X-Ing It Up: Meandering
Musings of a
Past-It Professor
In the closing minutes of a final year class on the Binding Theory the other week, one of the less attentive but ever lycra-clad students, Charleene (yes, three e’s) piped up “I’m yoga-ing it up all this coming weekend, y’all.” As a British visiting professor at a southern US University, I was unable to reply for some seconds due to the online processing load of “y’all”. The other students were quicker to reply. Masie (who intriguingly is always first to submit the online exercises but is always late to class) wanted to know where and with whom—and whether she could come too. Mike was effusively over-positive: “Oh that’s simply great, Charlz; you’re gonna have an amaaaazing time!” Stephan, however, ever serious, had this to say: “I thought a pronoun derived its interpretation from an antecedent in a specific syntactic configuration with that pronoun. So: what is it?”

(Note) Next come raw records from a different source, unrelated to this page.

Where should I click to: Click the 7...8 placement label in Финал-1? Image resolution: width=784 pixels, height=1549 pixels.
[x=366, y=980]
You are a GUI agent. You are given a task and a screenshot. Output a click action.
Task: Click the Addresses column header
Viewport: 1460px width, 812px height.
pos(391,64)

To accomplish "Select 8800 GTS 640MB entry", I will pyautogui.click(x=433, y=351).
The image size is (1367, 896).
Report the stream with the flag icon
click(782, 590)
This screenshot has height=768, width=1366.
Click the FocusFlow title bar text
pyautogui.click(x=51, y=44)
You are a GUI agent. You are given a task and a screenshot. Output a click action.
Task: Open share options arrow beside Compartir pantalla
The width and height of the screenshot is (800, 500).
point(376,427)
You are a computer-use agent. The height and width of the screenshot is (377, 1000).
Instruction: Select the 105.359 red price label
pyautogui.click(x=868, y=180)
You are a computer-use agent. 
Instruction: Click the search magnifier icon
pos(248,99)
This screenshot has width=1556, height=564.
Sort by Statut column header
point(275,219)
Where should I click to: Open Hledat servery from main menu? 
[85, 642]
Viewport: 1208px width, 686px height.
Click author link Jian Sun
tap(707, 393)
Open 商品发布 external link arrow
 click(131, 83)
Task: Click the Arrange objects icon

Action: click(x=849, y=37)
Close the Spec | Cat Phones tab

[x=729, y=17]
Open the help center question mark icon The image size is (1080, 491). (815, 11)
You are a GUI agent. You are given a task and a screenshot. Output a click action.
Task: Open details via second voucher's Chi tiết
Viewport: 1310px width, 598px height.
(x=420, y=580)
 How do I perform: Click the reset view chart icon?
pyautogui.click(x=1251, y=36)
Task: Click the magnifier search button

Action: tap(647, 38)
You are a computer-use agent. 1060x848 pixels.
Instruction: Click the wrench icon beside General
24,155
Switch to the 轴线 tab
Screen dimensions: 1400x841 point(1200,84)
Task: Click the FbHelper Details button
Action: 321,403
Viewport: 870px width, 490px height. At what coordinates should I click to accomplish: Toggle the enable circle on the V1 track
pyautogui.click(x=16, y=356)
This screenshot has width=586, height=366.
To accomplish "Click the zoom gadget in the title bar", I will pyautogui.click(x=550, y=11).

This got me thinking. What’s the it in “yoga-ing it up all weekend”? As a denominal verb, yoga-ing could be argued to retain some covert nominal features which allow it to act as antecedent for it. However, by Condition B (and I knew this as I’d just been teaching it) it cannot have a local antecedent, even if yoga-ing is covertly nominal. In any case, removing the it from the same clause as yoga-ing (i.e. *“I’ve been yoga-ing with Mary who agrees that it up”) does nothing for interpretability.
Perhaps, I thought, it is non-referential. “It seems ...”, “It is necessary ...”, and “It is held to be true that ...” are all well understood uses of non-referential it. It shouldn’t (there we go again!) be antithetical to the formative to cling so tightly to yoga-ing. But then, these forms alternate freely with non-non-referential forms: “I seem to be digressing” ~ “It seems that I’m digressing”. But no such alternation is yogically available: *“It yoga-s I’ve been up” is not remotely grammatical.
My thoughts alighted on the fact that it is in object position—not dissimilar to quasi-idiomatic expressions such as “She’s made it in business” where it is arguably non-referential. I had just jumped over the hurdle of the irrelevance of “He’s made it all up” and was just about to join the syntactic dots when I was wakened from my reverie by the very Masie who had meandered in earlier at 5 past the hour, demanding to know when the online exercises would be released. Alas, I realised, my musings had not waited for the lecture to end but had bubbled forth there and then in front of the students. Stephan was standing, bemused, still expecting an answer; Mike was telling someone else how “fantaaastic” her new haircut was; Charleene had left, with all her e’s, to Yogaville, one assumes.
Anyway, my musings punctured by the bare phrase structure necessities of administration, marking and grant proposals, I was unable to find the time to return to thoughts regarding Charleene’s yoga-ing it up and I regret to say that my understanding of the syntax and semantics of it in this structure is and will remain in inverse proportion to Charleene’s probable skill at Downward Dog. I fear I’ve X-ing-it-upped it up as much as I can for one career—perhaps you or someone you know would like to take up the challenge.